Saved entries
——

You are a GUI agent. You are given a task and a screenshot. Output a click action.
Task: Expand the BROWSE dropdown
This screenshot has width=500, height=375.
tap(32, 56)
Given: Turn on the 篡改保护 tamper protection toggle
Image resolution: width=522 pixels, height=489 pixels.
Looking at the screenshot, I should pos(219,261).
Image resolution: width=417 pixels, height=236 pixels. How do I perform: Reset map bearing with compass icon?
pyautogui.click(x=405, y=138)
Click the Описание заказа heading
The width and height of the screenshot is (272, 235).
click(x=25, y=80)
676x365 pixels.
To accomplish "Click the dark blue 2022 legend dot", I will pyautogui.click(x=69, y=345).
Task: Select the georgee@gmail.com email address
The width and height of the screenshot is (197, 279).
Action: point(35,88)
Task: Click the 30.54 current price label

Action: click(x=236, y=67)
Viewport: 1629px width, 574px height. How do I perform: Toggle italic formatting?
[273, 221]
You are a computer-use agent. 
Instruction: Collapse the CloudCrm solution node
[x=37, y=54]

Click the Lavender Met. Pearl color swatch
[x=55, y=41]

——

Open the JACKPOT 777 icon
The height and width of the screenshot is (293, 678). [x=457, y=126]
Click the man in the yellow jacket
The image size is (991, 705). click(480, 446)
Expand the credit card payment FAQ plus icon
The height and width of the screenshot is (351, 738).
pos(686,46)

——

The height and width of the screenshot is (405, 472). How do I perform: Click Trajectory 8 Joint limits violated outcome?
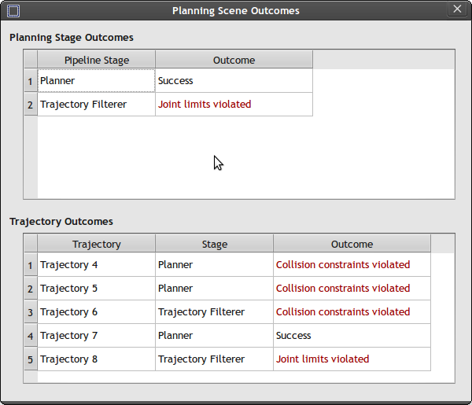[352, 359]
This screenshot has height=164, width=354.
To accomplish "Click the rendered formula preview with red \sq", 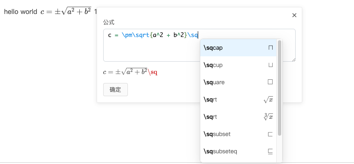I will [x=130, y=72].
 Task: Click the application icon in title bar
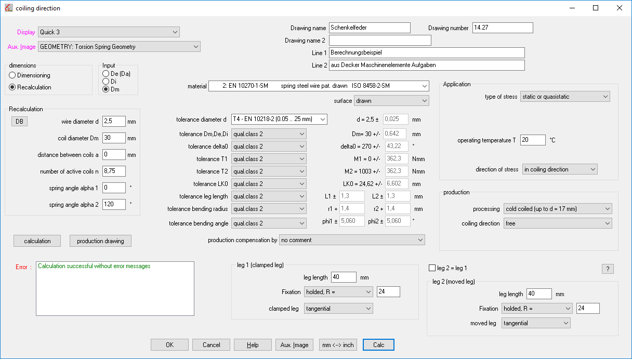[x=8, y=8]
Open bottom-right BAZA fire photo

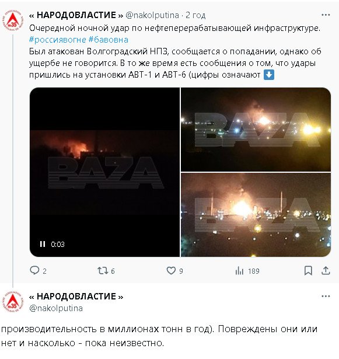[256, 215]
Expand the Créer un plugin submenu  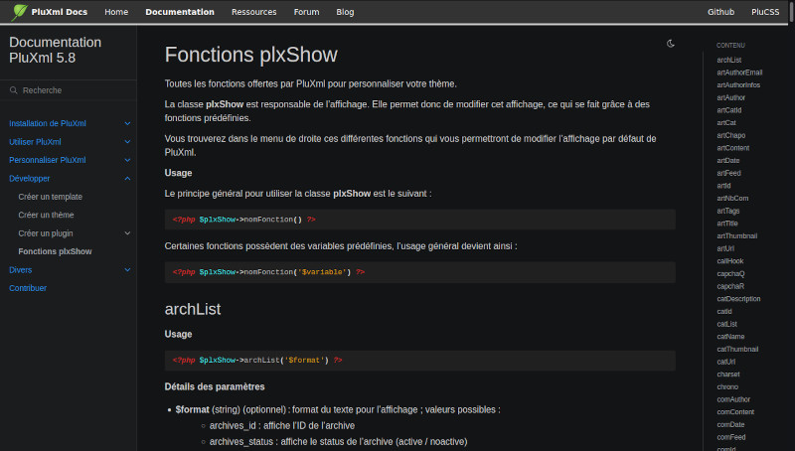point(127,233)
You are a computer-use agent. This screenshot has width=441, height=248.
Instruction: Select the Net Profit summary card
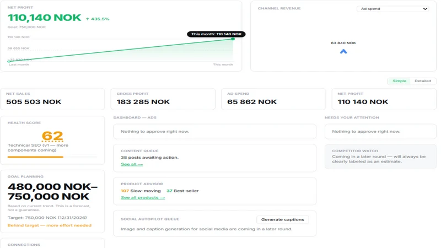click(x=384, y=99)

——

◆ **What to do**:
Determine the number of lines above that include the word "computer"; the reply is that number only.

◆ **Expected output**:
2